So my story today is about Russia, and the revival that Christianity is having in this former totalitarian country.
Not many people know that Russia president Vladimir Putin is a devout Christian. According to Wikipedia, his father was a “model Communist” and a “militant atheist,” but his mother was a devout Christian who had her son secretly baptised. Like so many children, that could well have been his last visit to church, because he was brought up in the secular Soviet Union and worked for the KGB in Germany where he studied West German free market philosophies.
Putin began questioning his atheism after his wife’s car accident in 1993, and a life-threatening house fire in 1996. He was about to depart for a diplomatic trip to Israel, when his mother gave him his baptismal cross. “I did as she said and then put the cross around my neck. I have never taken it off since,” he said.
The Lord does indeed move in mysterious ways. Putin has set about re-establishing the pre-Soviet combination of church and state. “First and foremost we should be governed by common sense. But common sense should be based on moral principles first. And it is not possible today to have morality separated from religious values.”
Moral principles. Common sense.

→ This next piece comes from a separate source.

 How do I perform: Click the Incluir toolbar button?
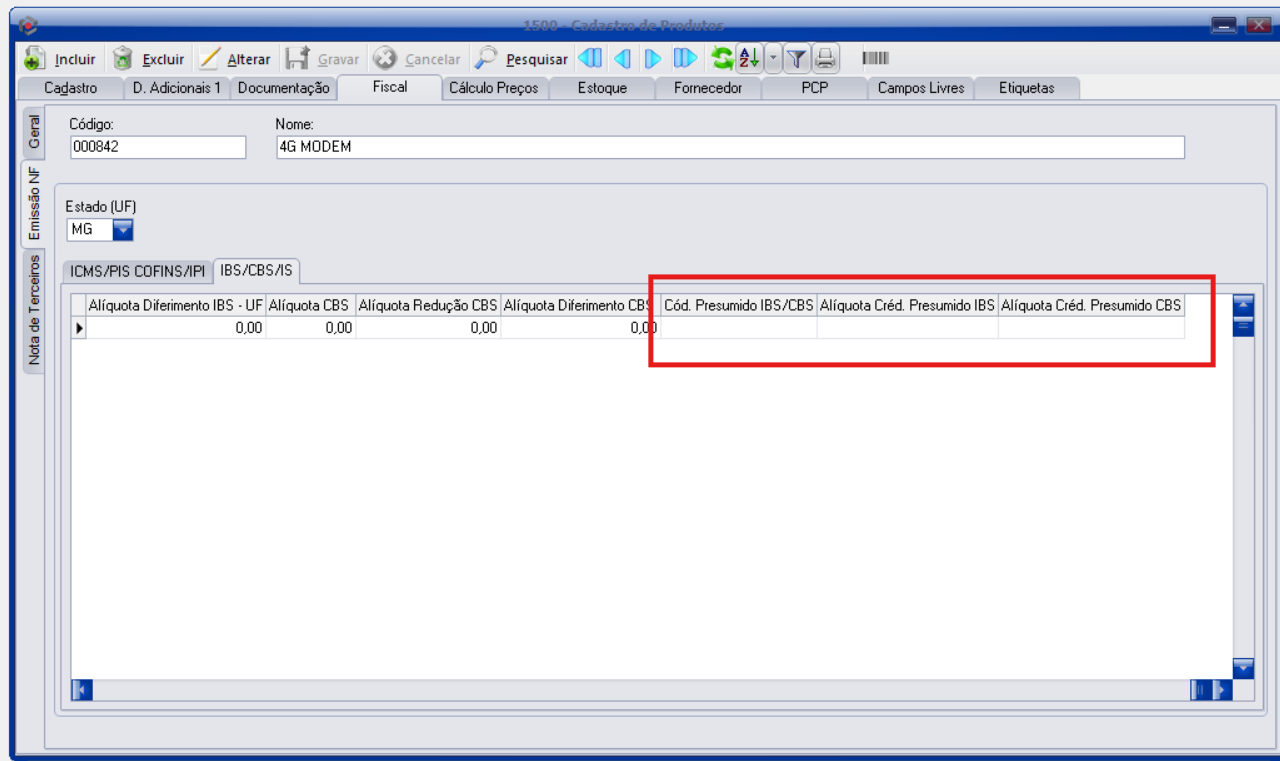pyautogui.click(x=60, y=59)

Wouldn’t it be nice to have Australian politicians who were guided first and foremost by “moral principles” and “common sense”?
The UK Catholic Herald says that Russian documentaries extol Putin as the man who resuscitated Russian spirituality. The Patriarch of Moscow has described Putin’s leadership as a “miracle from God”. In his speeches Putin “presents himself as defender of Christian values abandoned by the degenerate West.”
Kremlin-funded propaganda mentions his hostility to homosexuals, which may explain some Americans’ fears for Trump’s reported friendship. American critics have tried to imply that Orthodox Christianity and Russian nationality are inseparable. But as the Catholic Herald article points out, “… there still existed those who thought Russia had lost its way, surrendering its Christian morality to nefarious Western concepts like individualism.”
When we look at the way Australia’s once-great Australian mateship has been replaced by individuals demanding “rights”, then maybe they have a point.
Putin has cast himself in the role of saviour of Middle Eastern Christians. The Catholic Herald story points out, while “Western politicians have finally acknowledged their plight … President Putin gives the impression that he is prepared to go further, and act viciously against the Islamists trying to wipe out ancient Christianity.”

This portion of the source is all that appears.